| TASK PROMPT |
Starting with the line that contains "Screen dimensions: 899x1746" and stopping after the line that contains "Click the outstanding", copy the entries below exactly. Include nothing else.

| RECORDS FOR THIS EXERCISE |
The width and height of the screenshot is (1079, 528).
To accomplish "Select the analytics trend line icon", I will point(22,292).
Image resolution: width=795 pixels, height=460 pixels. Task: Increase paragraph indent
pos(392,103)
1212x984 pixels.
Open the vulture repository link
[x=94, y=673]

* * *

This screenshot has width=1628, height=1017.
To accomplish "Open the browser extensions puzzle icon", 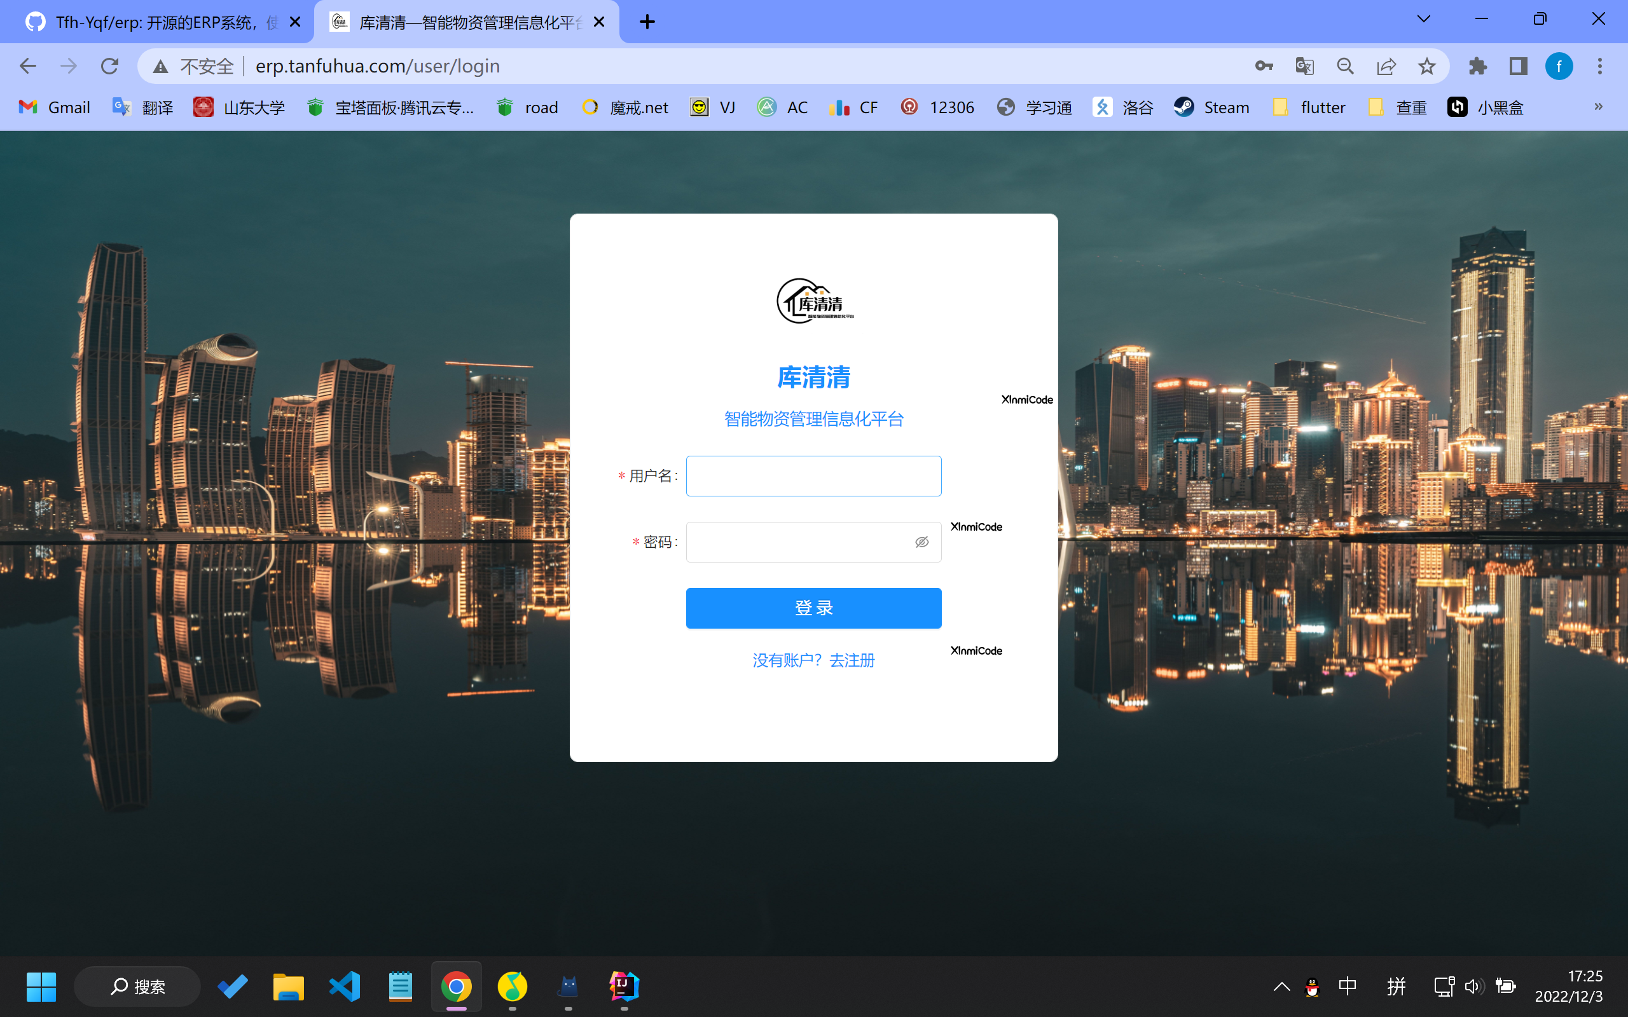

---

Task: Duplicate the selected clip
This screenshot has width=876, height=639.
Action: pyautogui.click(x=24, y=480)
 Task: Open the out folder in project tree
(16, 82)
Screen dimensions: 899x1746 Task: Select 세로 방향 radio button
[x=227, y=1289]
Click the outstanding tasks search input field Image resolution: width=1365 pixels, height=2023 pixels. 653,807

| TASK SOLUTION |
Screen dimensions: 899x1746 Task: Select 세로 방향 radio button
[x=227, y=1289]
Click the outstanding tasks search input field Image resolution: width=1365 pixels, height=2023 pixels. 653,807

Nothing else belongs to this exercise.